Avait-elle fichu le camp ? Avait-elle pressenti qu’il reviendrait ? Se cachait-elle ?
De quoi ?
De qui ?
De lui ?
Osborne devait faire une drôle de tête puisqu’à l’autre bout de la pièce Tom en oublia un moment ses cristaux liquides.
— Qu’est-ce que tu cherches ?
Osborne répondit sans même relever la tête.
— Ma femme.
*
Trois cent quinze, trois cent vingt, trois cent trente-huit… Après un long sprint avec le vent, la Chevrolet stoppa au 341, West Coast Road. Osborne claqua la portière et marcha vers le marae de Pita Witkaire.
Quinze ans avaient passé depuis sa première (et dernière) venue. Paul ne le savait pas à l’époque mais, selon la coutume maorie, les visiteurs étaient d’abord soumis au wero , sorte de défi amical lancé à ceux ou celles qui veulent intégrer le marae : cette coutume servait à créer un lien. Et lui, obnubilé par le regard d’Hana qu’il croyait moqueur, il avait fui sitôt sa danse achevée, pitoyable prestation à n’en pas douter, crevant de honte et de rage impuissante à l’idée qu’elle pût ainsi l’abandonner à son sort… Imbécile. Il n’avait rien compris. Ça depuis le premier jour…
Osborne fila sous la voûte des fougères géantes qui jadis croyaient le protéger et atteignit les premiers baraquements, des pensées noires dans la tête.

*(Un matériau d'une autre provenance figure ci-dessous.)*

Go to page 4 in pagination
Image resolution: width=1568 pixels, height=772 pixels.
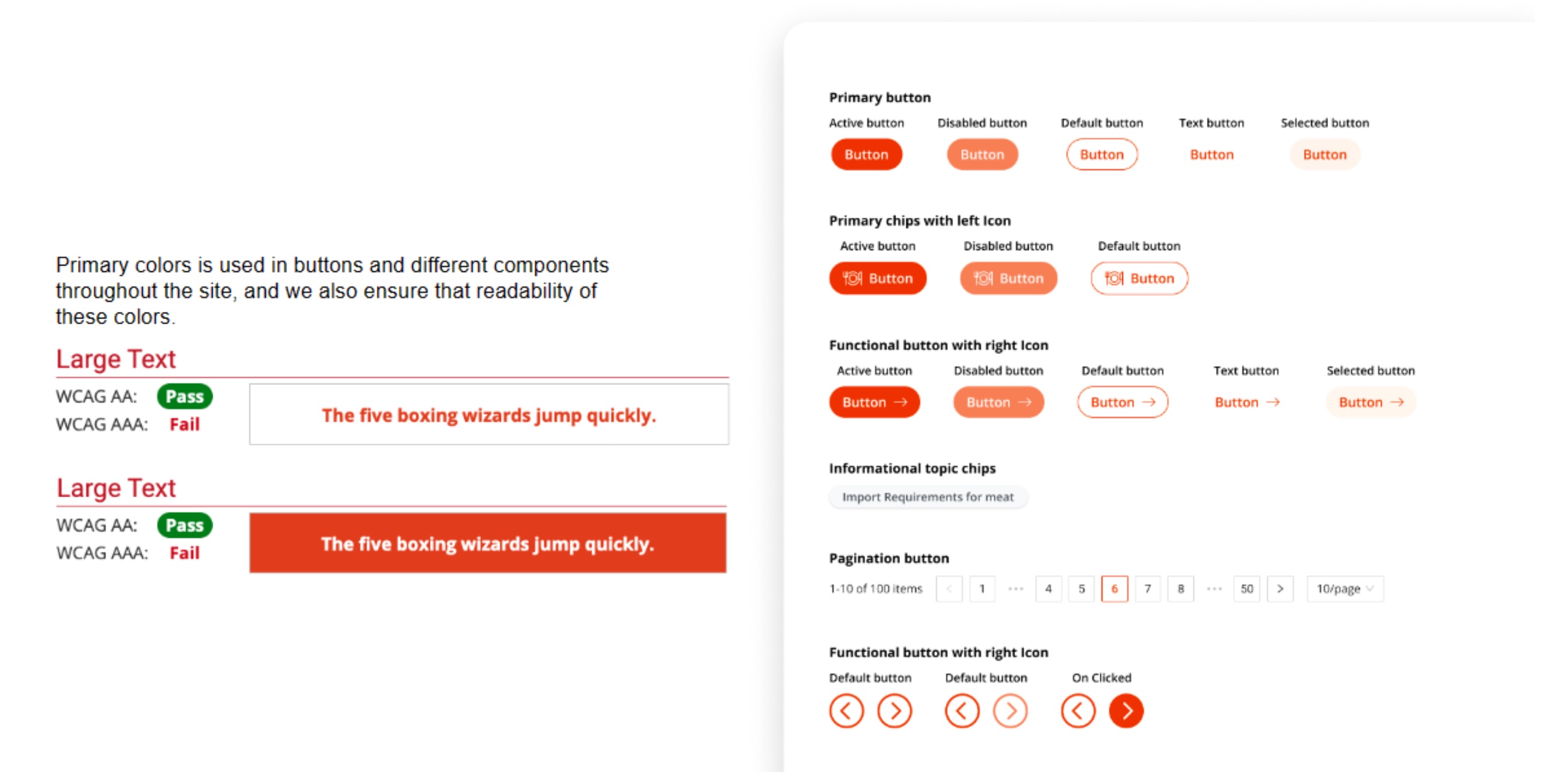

Pita Witkaire était connu dans la communauté pour ses activités culturelles : maître de cérémonie, il défendait l’honneur des Tainuis lors des rencontres intertribales qui avaient lieu chaque année. La compétition, substitut des guerres d’antan, avait lieu dans trois semaines : Osborne ne croisa pourtant personne. La cour de l’école était vide, les fenêtres closes, sans rumeurs. Il flottait ici comme un parfum de friche, qu’il ne reconnut pas. Le marae semblait désert.
Plus loin, montée sur pilotis, la maison de Pita Witkaire repoussait tant bien que mal l’avancée du bush ; Osborne se fraya un passage parmi les fougères exubérantes et, après un rude combat contre la nature, se hissa jusqu’à la terrasse. Là, il passa un œil par la vitre poussiéreuse : ne décelant aucune présence humaine, il força la porte coulissante. Le salon était sommaire, la cuisine impeccable. Tout était parfaitement rangé, avec une vague odeur de renfermé qui flottait. Il grimpa à l’étage, visita les différentes pièces et se résigna à l’évidence : la maison de Pita Witkaire était inhabitée. Il ne restait plus que des mouches mortes sous la baie vitrée du salon et l’étrange impression d’arriver trop tard.